One useful thing to do straight away is a pay-benchmarking exercise. Using resources such as Glassdoor and LinkedIn, analyse whether what you currently pay at different levels of the business is competitive compared with other employers in your sector. That at least gives you an idea of whether staff are already losing out financially. If so, below-inflation pay increases may be even more difficult to justify.

It is vital that you are as open and transparent as possible with staff about what the business is in a position to offer. If your company’s finances don’t provide the headroom to deliver the pay increases staff are hoping for, explain why.

That doesn’t have to mean opening the books for all employees to inspect, but there will be information you can share. And in smaller businesses, it can sometimes be easier to brief employees on the pressures facing the company.

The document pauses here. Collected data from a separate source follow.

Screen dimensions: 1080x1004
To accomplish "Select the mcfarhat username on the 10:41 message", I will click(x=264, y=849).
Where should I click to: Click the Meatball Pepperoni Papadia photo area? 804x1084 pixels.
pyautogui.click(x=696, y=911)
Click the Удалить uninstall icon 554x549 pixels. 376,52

Equally, employers are going to have to accept that with employment levels at an all-time high, many unhappy staff will find it easy to find new jobs elsewhere.

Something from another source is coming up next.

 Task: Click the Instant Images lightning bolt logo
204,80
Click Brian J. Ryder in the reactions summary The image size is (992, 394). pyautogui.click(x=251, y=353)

If you can’t finance inflation-beating pay rises, is there something more affordable you can offer instead? That could be more flexible working practices, for example, or additional holiday. Indeed, growing numbers of employers now offer flexible benefits packages, enabling staff to swap pay for perks such as help with childcare or a gym membership. These can be valuable staff-retention tools.

In fact, this is a potentially important opportunity to think more broadly about what staff at your business value. If you’re now panicking at the thought of staff leaving en masse, or taking industrial action because you can’t afford the pay rises they want this year, there may be something wrong with your employee-value proposition.

Most research suggests that salary is not the be-all and end-all for most employees. They want to work for organisations whose values they share and where they feel they have opportunities to develop and progress. Offering that kind of culture is important at any time, but this year, when people are focusing on pay, it could be the difference between keeping staff and losing them.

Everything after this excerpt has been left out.